Tramite l’avvocata Filomena Gallo, segretaria della Coscioni, dopo il rifiuto dell’azienda sanitaria friulana la donna aveva presentato ricorso. Ma l’Asugi aveva risposto che «non sussistono i presupposti per la rivalutazione delle condizioni di salute della signora Oppelli» e che «non sussiste alcun obbligo dell’amministrazione di provvedere in merito alla richiesta di revisione del precedente parere». Le condizioni di Martina, che assume ogni giorno una corposa terapia, anche per il dolore, e ha bisogno di assistenza continuativa, sono nel frattempo peggiorate.

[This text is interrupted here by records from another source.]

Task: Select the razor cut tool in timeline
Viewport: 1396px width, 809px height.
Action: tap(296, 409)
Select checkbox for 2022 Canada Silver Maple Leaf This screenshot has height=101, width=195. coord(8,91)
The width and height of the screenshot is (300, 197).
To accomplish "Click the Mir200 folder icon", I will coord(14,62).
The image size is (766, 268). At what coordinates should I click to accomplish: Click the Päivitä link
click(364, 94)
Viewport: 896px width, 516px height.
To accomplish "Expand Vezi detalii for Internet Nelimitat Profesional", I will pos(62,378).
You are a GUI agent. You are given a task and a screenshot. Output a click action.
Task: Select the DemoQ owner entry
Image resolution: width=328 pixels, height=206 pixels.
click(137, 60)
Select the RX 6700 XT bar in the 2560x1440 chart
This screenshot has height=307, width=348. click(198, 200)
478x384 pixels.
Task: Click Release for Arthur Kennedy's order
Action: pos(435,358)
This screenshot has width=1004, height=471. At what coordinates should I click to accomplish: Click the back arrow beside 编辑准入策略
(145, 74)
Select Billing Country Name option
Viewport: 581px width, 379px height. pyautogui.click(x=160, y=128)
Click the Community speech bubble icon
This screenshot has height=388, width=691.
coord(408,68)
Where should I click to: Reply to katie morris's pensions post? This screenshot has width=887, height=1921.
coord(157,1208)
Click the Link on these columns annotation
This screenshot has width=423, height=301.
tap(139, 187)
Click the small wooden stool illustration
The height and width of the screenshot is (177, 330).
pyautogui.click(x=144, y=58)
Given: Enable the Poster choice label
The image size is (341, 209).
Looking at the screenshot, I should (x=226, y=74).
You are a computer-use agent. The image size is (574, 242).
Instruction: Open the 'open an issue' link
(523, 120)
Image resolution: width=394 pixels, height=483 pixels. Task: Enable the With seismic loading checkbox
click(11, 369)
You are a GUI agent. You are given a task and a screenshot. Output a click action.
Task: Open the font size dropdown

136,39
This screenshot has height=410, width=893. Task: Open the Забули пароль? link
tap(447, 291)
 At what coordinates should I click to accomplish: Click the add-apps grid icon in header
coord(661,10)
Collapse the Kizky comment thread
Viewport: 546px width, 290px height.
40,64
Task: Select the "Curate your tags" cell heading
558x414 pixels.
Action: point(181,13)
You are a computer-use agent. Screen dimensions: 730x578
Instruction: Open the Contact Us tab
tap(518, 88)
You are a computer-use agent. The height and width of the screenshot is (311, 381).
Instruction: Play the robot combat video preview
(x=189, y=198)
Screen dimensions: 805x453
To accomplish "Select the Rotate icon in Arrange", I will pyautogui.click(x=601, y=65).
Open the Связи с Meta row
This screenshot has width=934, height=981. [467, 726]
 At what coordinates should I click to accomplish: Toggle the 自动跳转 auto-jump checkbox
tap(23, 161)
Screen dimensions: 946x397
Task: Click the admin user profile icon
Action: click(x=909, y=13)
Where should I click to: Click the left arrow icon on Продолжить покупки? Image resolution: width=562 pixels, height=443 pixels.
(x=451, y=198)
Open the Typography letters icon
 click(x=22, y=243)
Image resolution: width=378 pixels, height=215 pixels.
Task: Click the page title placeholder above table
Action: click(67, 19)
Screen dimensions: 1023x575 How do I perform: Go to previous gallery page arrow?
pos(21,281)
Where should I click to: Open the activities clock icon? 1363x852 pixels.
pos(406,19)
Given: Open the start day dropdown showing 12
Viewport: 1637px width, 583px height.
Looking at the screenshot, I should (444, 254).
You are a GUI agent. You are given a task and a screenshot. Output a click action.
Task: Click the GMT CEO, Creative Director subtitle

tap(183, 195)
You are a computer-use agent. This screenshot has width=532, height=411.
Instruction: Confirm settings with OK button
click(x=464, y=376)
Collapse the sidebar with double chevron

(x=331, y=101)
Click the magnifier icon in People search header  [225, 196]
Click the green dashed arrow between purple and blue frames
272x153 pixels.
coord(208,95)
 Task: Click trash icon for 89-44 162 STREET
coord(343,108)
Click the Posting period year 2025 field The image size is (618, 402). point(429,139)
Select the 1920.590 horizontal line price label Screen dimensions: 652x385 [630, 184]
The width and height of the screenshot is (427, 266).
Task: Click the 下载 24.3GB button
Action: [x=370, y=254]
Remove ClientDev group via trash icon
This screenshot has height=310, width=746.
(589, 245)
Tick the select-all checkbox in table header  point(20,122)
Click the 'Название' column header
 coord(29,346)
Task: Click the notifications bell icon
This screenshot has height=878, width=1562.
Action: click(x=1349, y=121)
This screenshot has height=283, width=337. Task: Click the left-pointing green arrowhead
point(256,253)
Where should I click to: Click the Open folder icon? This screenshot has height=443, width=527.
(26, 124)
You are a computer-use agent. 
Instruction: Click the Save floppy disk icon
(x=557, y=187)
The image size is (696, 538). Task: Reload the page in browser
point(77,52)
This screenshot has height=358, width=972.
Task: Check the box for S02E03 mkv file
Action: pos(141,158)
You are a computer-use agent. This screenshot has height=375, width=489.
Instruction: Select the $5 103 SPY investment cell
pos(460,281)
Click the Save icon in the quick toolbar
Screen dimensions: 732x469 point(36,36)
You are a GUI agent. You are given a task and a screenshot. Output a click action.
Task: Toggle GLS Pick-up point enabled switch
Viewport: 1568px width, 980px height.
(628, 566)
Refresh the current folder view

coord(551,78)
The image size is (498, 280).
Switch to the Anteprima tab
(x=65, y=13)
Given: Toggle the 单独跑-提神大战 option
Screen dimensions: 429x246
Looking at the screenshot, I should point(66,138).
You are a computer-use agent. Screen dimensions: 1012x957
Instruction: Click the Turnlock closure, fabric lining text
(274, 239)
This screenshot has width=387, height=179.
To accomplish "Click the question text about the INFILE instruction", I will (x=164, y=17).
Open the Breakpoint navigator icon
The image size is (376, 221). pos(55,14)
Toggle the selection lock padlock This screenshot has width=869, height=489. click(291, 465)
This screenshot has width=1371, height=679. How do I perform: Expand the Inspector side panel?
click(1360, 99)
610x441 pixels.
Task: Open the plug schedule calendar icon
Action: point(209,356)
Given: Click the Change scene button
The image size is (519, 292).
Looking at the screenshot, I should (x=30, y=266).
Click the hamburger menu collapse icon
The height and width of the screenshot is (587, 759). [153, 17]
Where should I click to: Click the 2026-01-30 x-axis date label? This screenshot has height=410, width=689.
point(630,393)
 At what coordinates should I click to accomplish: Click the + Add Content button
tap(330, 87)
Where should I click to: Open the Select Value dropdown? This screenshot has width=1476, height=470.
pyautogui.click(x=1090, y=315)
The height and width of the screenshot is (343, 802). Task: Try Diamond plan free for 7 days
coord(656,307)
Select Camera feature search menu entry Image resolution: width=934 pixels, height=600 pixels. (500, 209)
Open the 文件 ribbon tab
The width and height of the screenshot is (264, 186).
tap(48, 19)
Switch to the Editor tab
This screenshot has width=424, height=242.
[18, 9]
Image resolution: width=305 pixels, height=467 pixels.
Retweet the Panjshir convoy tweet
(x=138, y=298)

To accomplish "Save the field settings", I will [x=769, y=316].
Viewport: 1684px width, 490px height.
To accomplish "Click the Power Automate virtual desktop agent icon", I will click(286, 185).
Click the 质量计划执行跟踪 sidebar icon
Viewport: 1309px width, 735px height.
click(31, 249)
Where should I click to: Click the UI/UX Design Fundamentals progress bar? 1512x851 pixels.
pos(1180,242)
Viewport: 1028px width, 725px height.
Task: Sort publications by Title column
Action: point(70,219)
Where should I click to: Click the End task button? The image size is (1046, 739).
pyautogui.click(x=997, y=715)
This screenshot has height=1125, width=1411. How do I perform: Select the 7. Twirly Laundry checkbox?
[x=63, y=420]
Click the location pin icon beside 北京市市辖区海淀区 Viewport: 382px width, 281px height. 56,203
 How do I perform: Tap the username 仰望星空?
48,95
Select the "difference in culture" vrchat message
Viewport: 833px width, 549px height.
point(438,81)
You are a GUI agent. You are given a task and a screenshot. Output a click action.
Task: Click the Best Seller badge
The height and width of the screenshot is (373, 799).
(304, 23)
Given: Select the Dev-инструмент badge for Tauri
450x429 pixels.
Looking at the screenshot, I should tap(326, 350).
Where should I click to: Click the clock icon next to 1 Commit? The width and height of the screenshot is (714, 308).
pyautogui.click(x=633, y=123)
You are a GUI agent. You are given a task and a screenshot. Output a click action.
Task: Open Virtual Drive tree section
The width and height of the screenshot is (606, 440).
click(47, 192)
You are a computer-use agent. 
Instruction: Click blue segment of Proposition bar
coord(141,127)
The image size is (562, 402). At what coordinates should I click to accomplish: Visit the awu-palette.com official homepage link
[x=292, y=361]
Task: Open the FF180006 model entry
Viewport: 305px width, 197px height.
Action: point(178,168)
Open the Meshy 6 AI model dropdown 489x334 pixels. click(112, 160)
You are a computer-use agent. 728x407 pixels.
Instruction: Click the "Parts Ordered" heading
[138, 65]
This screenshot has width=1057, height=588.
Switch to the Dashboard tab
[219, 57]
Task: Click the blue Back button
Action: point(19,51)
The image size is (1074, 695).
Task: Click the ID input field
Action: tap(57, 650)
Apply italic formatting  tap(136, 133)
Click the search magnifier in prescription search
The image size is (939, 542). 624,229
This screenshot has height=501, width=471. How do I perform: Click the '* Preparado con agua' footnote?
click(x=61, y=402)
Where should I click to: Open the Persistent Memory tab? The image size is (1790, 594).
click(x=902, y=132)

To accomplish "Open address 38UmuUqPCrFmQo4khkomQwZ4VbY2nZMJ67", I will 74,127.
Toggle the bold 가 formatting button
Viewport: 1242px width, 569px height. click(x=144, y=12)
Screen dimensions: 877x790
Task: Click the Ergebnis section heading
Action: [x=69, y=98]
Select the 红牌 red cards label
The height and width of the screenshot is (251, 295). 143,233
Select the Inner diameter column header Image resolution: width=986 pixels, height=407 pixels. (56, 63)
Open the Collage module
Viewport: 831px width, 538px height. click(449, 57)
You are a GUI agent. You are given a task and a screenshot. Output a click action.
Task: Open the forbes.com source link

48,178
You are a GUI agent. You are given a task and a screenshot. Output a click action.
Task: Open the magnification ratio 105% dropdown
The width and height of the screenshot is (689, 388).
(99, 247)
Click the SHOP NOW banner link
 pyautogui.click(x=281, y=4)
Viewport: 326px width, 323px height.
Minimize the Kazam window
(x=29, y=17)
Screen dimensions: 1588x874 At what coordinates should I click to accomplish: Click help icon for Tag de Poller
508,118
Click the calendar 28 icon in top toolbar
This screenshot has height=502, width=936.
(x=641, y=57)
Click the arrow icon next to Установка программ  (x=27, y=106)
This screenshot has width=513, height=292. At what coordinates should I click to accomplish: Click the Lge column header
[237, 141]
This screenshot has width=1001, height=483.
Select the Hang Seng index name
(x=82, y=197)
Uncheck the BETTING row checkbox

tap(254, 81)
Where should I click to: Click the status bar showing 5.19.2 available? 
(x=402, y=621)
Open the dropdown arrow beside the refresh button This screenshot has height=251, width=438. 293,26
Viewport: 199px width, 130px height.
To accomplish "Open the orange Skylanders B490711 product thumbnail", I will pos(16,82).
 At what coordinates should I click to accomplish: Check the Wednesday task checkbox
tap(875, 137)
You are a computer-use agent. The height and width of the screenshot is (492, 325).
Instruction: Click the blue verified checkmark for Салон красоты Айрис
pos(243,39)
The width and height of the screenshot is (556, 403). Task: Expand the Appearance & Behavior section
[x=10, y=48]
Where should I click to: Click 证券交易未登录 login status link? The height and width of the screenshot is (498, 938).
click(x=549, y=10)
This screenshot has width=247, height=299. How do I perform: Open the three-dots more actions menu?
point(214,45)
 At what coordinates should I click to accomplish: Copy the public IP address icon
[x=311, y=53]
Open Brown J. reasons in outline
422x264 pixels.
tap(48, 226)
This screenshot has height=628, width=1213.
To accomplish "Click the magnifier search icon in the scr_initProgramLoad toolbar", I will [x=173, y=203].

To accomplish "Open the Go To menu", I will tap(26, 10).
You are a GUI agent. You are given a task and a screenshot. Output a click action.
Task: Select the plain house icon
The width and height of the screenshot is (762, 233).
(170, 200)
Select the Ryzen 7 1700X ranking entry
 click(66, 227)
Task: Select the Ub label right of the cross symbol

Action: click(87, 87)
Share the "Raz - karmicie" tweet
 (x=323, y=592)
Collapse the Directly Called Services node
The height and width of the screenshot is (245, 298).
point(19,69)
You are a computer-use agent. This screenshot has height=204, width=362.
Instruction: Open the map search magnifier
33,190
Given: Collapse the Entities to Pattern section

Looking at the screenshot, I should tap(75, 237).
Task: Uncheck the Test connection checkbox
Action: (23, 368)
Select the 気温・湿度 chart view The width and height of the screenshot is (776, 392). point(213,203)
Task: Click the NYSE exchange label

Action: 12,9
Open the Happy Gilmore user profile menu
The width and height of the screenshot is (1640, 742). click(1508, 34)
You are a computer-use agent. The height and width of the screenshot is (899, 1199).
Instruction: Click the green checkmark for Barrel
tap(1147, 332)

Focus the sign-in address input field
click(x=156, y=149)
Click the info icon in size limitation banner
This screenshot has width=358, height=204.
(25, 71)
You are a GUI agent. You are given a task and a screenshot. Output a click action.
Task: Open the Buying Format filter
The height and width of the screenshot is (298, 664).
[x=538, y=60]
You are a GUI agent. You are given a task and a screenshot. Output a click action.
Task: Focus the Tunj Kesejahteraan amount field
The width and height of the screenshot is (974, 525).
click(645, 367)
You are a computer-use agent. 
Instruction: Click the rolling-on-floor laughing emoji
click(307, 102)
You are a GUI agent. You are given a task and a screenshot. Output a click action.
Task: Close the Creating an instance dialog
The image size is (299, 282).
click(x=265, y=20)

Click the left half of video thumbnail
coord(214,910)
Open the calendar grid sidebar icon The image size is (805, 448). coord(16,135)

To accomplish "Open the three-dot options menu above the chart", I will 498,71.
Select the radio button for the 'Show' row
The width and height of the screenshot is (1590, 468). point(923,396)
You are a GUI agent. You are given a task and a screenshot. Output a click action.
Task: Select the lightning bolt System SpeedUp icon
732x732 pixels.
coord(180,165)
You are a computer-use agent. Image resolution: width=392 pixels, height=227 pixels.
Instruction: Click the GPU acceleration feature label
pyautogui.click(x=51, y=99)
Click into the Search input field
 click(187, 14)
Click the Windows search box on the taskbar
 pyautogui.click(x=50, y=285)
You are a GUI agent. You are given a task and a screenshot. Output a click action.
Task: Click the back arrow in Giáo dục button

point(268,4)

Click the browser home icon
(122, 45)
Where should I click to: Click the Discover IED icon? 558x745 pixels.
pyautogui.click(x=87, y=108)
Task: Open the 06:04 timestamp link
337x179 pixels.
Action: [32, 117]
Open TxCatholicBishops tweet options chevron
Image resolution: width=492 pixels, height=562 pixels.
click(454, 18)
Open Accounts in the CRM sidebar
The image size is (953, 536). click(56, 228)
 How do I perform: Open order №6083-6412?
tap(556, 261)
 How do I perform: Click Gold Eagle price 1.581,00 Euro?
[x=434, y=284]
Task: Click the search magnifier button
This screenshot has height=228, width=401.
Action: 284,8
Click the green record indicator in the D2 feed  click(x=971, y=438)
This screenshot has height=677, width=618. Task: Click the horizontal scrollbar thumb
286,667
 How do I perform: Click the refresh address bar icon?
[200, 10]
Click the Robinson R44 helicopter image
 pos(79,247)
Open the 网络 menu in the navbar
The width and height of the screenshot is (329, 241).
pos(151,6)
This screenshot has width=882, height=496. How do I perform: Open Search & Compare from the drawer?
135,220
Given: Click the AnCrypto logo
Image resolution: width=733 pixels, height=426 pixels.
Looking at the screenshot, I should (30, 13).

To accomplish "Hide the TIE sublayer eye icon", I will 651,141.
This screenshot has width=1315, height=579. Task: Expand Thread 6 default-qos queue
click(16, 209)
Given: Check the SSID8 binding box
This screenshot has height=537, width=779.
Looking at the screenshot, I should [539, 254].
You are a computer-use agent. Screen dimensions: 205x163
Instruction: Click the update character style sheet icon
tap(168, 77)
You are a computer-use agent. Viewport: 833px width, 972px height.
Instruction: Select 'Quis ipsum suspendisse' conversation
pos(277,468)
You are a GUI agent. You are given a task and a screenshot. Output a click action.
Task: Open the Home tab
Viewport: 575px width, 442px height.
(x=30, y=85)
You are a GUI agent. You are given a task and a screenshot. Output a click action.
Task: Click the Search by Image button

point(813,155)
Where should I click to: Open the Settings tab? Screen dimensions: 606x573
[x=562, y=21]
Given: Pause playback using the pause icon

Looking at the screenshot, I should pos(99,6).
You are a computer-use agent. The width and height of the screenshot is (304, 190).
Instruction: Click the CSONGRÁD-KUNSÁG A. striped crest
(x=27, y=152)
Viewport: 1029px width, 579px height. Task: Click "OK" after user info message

Ieri ha commentato così la sentenza: «Karl Kraus scriveva “Chi ha qualcosa da dire? Faccia un passo avanti e taccia”. Io quel passo non posso più farlo, dunque parlo. La decisione del Tribunale di Trieste denota grande sensibilità di chi ha saputo riconoscere il dolore in una creatura che, nonostante tutto, conserva sempre il sorriso sul viso. Ora vorrei che questo mio piccolo movimento immobile scuotesse le coscienze di chi ha la capacità e il potere di aprire varchi legali in muri che sembrano invalicabili».

«Ancora una volta sono i giudici a doversi sostituire all’inerzia della politica», fa notare Marco Cappato. Mentre la deputata dem friulana Debora Serracchiani sottolinea che «il ripetersi di situazioni come questa è il segno che siamo di fronte a una vera e propria questione sociale oltre che umana, e a una sordità della politica che non trova scuse. Non si può continuare a ottenere diritti “caso per caso” nei tribunali con lotte di avvocati». Sul requisito del sostegno vitale si pronuncerà a breve la Consulta che ha rinviato la decisione dopo l’udienza del 19 giugno.